**Provided records**
## BEGIN

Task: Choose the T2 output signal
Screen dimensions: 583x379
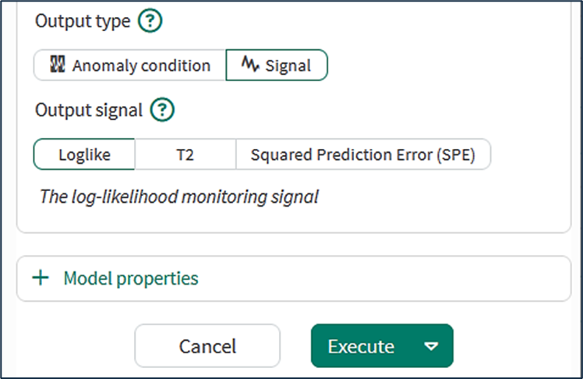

## END
## BEGIN

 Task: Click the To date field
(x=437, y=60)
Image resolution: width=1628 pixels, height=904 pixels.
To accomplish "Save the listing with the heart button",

## END

**Goal of the exercise**
Rewrite the records from the line containing "Task: Click the To date field" through the line containing "the listing with", inclusive, changing "heart button" to "star button" and leaving everything else as it is.

**Full response**
 Task: Click the To date field
(x=437, y=60)
Image resolution: width=1628 pixels, height=904 pixels.
To accomplish "Save the listing with the star button",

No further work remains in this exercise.